Hipótese a investigar: alguns dos que se “escandalizaram” com a
queda de juros esperavam ganhar muito com manutenção da taxa — e podem
ter se acostumado a receber informações privilegiadas do Banco Central
Por Luis Nassif
A decisão do Banco Central de reduzir a taxa Selic em meio ponto
desmascarou pela primeira vez um dos mais deletérios e antigos
personagens da vida econômica brasileira: a “confraria dos juristas”, um
grupo que inclui algumas consultorias econômicas, alguns economistas
ligados a bancos, aliados a alguns comentaristas econômicos formadores
de opinião na velha mídia, que nos últimos anos conseguiu se apropriar
completamente da política monetária do BC.
Não se trata do mercado como um todo, mas de um grupo que jogou com
informações privilegiadas, ganhando em cima dos demais segmentos do
mercado.
Vamos por partes.
O mercado futuro de qualquer ativo embute uma aposta e dois
apostadores. Digamos que o preço futuro esteja em 100. O apostador que
acha que o preço vai para 105 “compra” o contrato a 100; o que acha que o
preço vai cair, “vende” o contrato a 100. Se o preço for a 105, o que
“comprou” a 100 ganha a diferença de 5; o que vendeu a 100, perde a
diferença. Portanto, há sempre um lado que ganha e outro que perde.
O ponto central desse jogo, a ser garantido pelas autoridades
reguladoras (BC), é a isonomia das informações. Ou seja, todos os
agentes têm que ter acesso às mesmas informações. A desobediência a essa
regra caracteriza o “insider information”, a informação privilegiada,
tipificada como crime financeiro, obrigando à interferência do
Ministério Público e da Polícia Federal.
***
Nos últimos dias houve uma grita infernal da “confraria dos
juristas”, sustentando que o BC tinha perdido a credibilidade, que não
conseguiria mais articular as expectativas do mercado.
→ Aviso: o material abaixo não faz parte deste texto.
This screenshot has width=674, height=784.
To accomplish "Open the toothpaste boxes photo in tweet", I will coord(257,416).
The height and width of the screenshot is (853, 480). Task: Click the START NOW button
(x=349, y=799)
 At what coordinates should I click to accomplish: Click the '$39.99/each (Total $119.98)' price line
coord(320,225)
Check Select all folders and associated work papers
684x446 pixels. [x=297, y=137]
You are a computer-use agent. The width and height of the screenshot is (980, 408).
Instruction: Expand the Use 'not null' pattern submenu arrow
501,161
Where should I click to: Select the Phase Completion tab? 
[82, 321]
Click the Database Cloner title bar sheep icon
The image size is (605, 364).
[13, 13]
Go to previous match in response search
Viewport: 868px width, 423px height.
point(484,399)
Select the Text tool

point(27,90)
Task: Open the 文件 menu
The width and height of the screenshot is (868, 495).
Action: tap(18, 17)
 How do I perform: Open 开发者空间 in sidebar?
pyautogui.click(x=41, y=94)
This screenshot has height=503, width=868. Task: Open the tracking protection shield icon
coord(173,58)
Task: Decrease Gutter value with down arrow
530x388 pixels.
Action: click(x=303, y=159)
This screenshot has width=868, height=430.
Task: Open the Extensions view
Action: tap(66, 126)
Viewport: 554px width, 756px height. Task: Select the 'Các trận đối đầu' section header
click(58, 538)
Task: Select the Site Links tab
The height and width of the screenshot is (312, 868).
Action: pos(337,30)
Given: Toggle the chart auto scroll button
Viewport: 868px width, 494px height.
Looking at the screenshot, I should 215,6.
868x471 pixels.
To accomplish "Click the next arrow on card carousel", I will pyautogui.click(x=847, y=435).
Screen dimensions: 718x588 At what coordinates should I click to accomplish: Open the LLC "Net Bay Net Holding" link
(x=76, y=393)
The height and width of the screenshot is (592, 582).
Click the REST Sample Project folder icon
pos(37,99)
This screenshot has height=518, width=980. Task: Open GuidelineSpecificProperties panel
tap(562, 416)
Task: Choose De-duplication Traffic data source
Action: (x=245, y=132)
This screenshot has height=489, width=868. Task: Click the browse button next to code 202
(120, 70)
Como assim? Antes da reunião do Copom houve queda nas taxas futuras
de juros, significando que o mercado, por maioria, havia assimilado os
sinais do BC e apostado na queda de juros. Quem não apostou foi um
segmento específico que poderia ter ganhado milhões caso o BC tivesse
mantido a taxa Selic. E ganhado milhões em cima dos que achavam que a
taxa ia cair.
***
Por que essa minoria barulhenta achava que os juros permaneceriam
imóveis, se a maioria do mercado, analisando os sinais do BC, apostava
na queda? Porque essa minoria julgava ter informações que a maioria do
mercado não tinha. Na verdade, sempre trabalhou com informações
privilegiadas do BC.
No período de Henrique Meirelles, denunciei algumas vezes reuniões de
diretores do BC com economistas de mercado. Não eram reuniões abertas a
todo o mercado. Participavam dela o mesmo conjunto de economistas que
têm mais vocalização na velha mídia, as fontes preferenciais, justamente
aqueles que estão berrando contra a decisão do BC.
***
Com a decisão do Copom desta segunda-feira, desnudou-se o jogo. Há o
mercado em si e, nele, a confraria dos “juristas”. E os ganhos desse
pessoal se dava em cima dos demais agentes do mercado, baseados em
informações privilegiadas que recebiam do BC.
***
Portanto, a partir de agora não se fale mais do “mercado”
genericamente, nem de “porta-vozes”. Todo esse coro de lamentações
ouvido nos últimos dias ajuda a mapear os elos dessa confraria de
“juristas”.
Seria bom que autoridades em geral começassem a olhar com mais presteza esse jogo.